[Start of Attachment]
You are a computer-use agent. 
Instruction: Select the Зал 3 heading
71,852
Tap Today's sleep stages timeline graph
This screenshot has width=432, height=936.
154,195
[End of Attachment]
● **What this task involves**: The full material has to be written out again exactly as shown.

● **Solution to the problem**:
You are a computer-use agent. 
Instruction: Select the Зал 3 heading
71,852
Tap Today's sleep stages timeline graph
This screenshot has width=432, height=936.
154,195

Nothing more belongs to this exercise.